§ EXERCISE
From the line below that contains "Focus the FR translation field" to the line that contains "The height and width of the screenshot is (970, 1080).", repeat every line exactly, both ends included, and nothing else.
*** EXTRACTED INFORMATION ***
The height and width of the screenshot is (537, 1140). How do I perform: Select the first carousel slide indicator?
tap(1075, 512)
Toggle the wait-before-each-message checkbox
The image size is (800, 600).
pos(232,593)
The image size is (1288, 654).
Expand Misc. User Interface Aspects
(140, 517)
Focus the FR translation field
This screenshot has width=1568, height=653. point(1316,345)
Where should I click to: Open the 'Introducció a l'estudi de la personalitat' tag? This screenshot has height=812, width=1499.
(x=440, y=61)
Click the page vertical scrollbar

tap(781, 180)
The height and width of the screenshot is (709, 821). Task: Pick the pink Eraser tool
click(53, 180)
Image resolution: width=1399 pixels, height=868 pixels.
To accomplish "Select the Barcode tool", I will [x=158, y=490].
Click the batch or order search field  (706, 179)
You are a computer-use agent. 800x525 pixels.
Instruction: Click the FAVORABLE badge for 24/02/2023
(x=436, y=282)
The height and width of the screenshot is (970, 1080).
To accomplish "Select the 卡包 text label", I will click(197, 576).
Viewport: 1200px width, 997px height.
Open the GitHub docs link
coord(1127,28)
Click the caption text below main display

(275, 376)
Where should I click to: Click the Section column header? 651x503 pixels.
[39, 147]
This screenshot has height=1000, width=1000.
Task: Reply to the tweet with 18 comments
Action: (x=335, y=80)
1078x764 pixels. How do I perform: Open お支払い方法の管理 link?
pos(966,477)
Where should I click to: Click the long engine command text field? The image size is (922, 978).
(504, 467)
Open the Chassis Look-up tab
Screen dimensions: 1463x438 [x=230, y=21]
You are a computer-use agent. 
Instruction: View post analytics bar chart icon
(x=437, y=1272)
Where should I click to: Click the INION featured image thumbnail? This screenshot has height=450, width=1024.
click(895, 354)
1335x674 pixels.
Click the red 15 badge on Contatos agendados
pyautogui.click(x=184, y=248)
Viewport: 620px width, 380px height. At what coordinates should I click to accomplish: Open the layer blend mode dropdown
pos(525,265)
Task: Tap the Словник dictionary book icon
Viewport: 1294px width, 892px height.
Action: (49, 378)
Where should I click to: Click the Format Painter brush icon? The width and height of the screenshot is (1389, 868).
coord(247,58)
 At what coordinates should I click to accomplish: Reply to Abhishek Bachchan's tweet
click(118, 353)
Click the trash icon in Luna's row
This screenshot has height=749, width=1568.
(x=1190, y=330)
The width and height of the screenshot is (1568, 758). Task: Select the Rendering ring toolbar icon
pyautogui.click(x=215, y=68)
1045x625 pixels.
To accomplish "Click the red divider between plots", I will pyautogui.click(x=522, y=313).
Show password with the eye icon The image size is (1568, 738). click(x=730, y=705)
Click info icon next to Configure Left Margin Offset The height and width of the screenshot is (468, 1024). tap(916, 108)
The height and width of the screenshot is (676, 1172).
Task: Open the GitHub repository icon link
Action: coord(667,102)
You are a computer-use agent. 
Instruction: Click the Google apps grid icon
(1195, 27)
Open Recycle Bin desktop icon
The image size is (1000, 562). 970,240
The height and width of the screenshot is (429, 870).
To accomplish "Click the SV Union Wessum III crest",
*** End of EXTRACTED INFORMATION ***
§ SOLUTION BELOW
Focus the FR translation field
This screenshot has width=1568, height=653. point(1316,345)
Where should I click to: Open the 'Introducció a l'estudi de la personalitat' tag? This screenshot has height=812, width=1499.
(x=440, y=61)
Click the page vertical scrollbar

tap(781, 180)
The height and width of the screenshot is (709, 821). Task: Pick the pink Eraser tool
click(53, 180)
Image resolution: width=1399 pixels, height=868 pixels.
To accomplish "Select the Barcode tool", I will [x=158, y=490].
Click the batch or order search field  (706, 179)
You are a computer-use agent. 800x525 pixels.
Instruction: Click the FAVORABLE badge for 24/02/2023
(x=436, y=282)
The height and width of the screenshot is (970, 1080).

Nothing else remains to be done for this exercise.